PROMPT.
Write out exactly the lines running from the one with "You are a computer-use agent. Screen" to the end of the data, including both of those lines and excluding pictures.

GIVEN ENTRIES.
-- -- --

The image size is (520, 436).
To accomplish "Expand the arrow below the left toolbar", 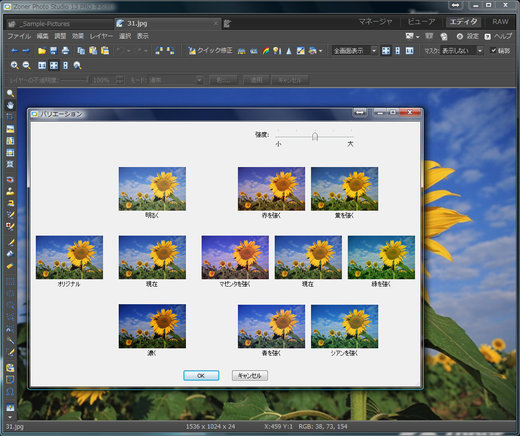I will click(10, 417).
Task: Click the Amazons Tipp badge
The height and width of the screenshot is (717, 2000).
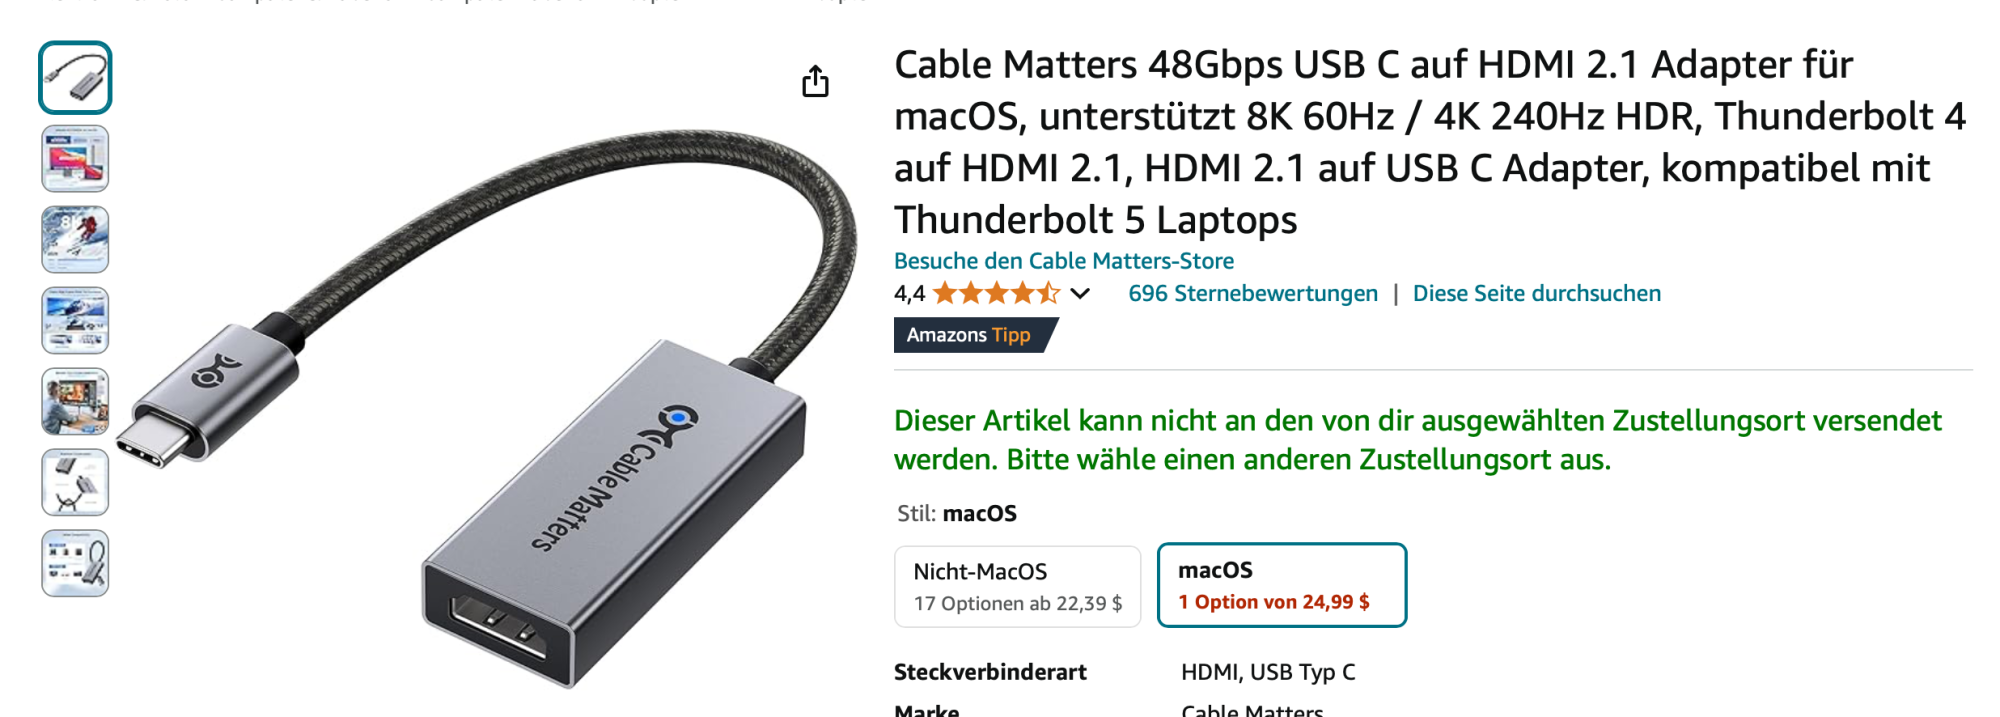Action: point(975,335)
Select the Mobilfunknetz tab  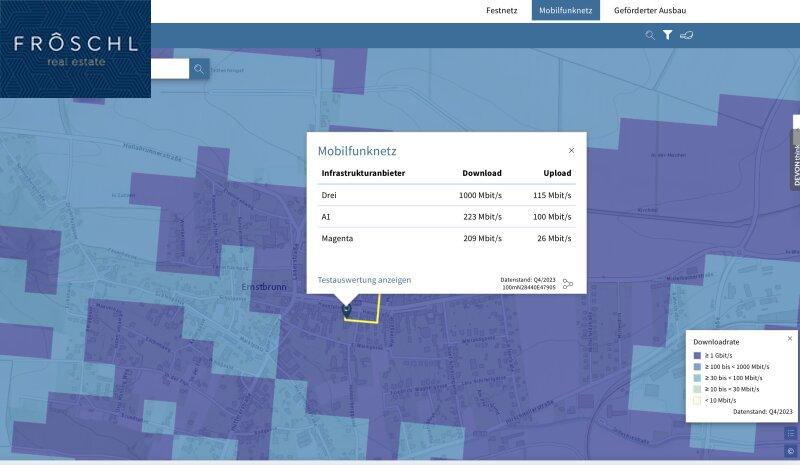(566, 11)
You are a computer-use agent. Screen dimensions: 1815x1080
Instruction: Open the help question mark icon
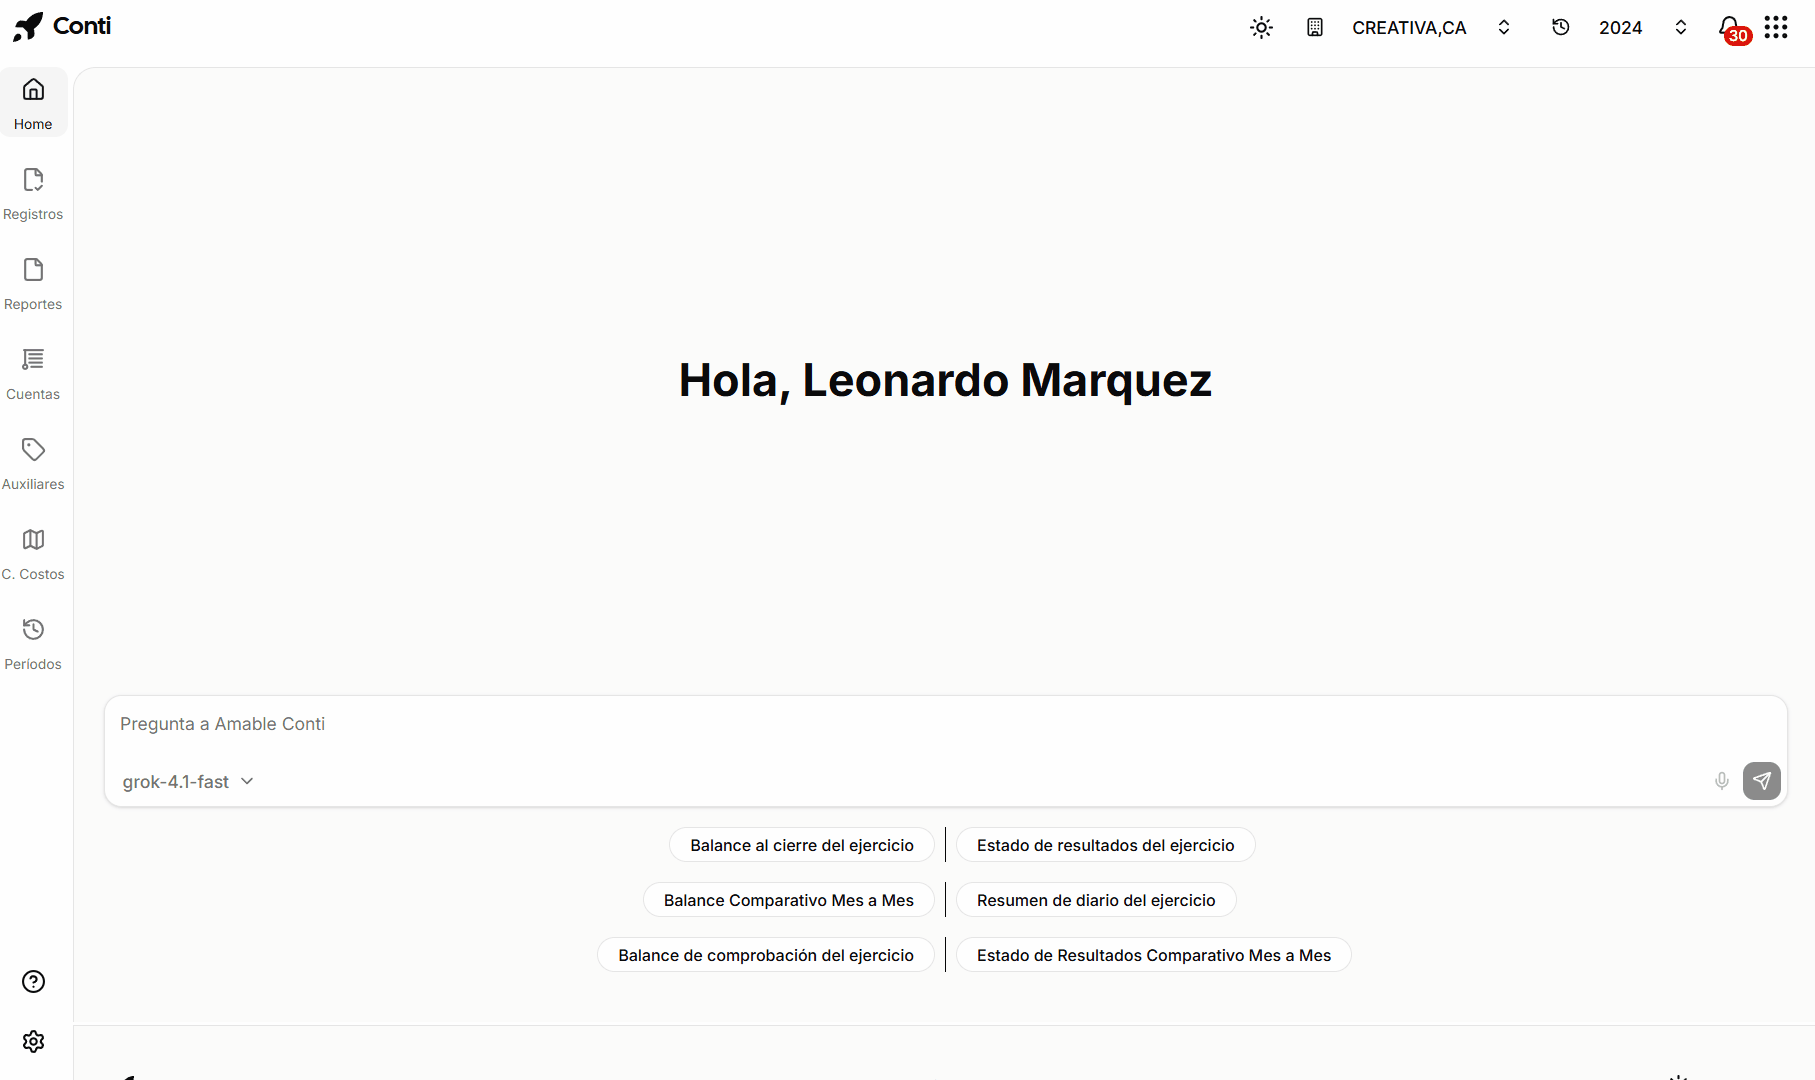point(33,982)
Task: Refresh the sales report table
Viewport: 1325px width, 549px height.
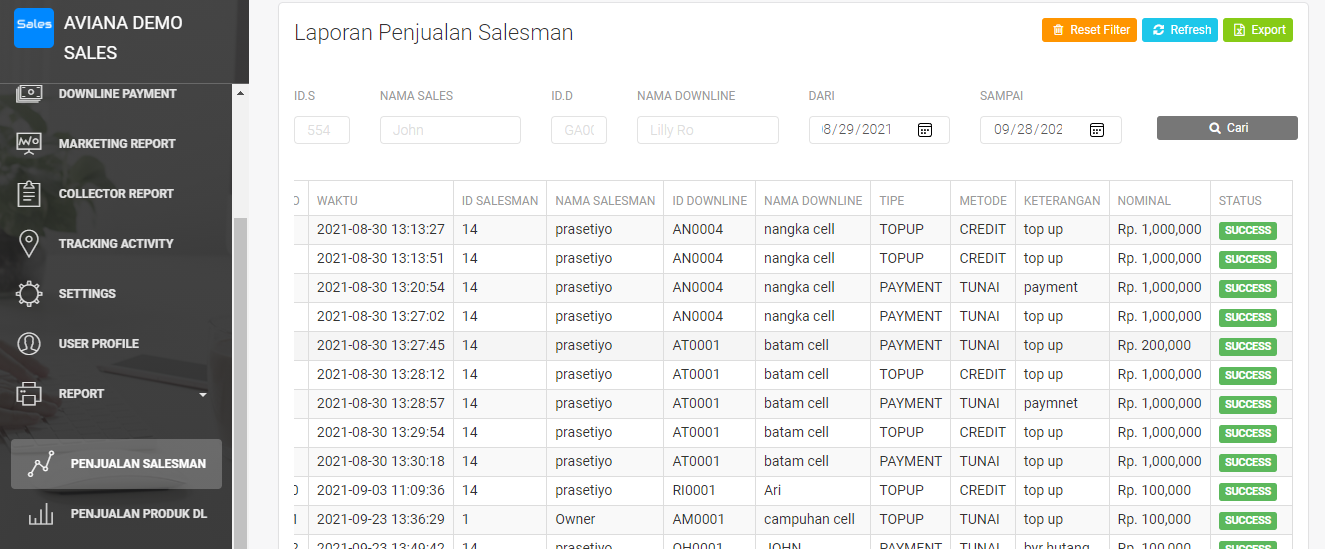Action: pos(1180,30)
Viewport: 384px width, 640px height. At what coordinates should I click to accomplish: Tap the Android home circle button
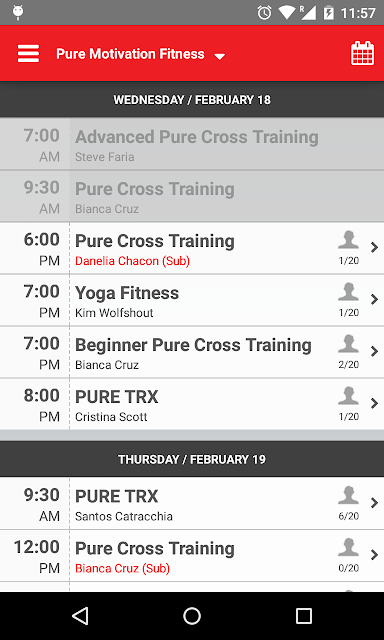click(192, 616)
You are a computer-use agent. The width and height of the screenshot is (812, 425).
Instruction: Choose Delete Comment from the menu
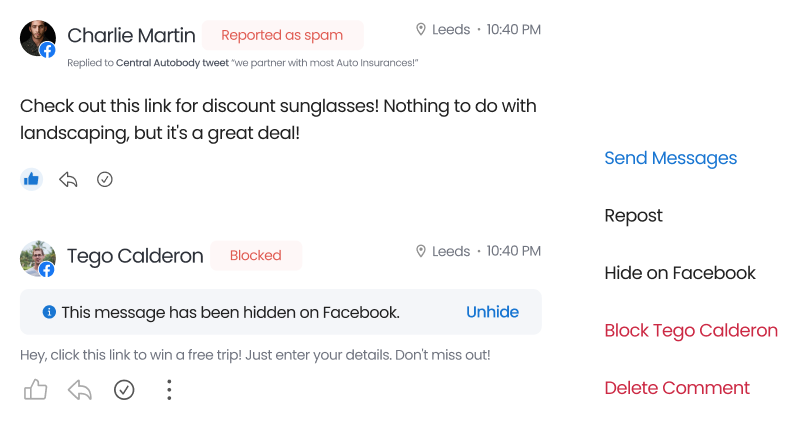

-- -- --

PROBLEM SOLUTION.
You are a computer-use agent. Screen dimensions: 1815x1080
Instruction: Open the help question mark icon
point(33,982)
Task: Refresh the sales report table
Viewport: 1325px width, 549px height.
Action: pos(1180,30)
Viewport: 384px width, 640px height. At what coordinates should I click to accomplish: Tap the Android home circle button
click(192, 616)
You are a computer-use agent. The width and height of the screenshot is (812, 425).
Instruction: Choose Delete Comment from the menu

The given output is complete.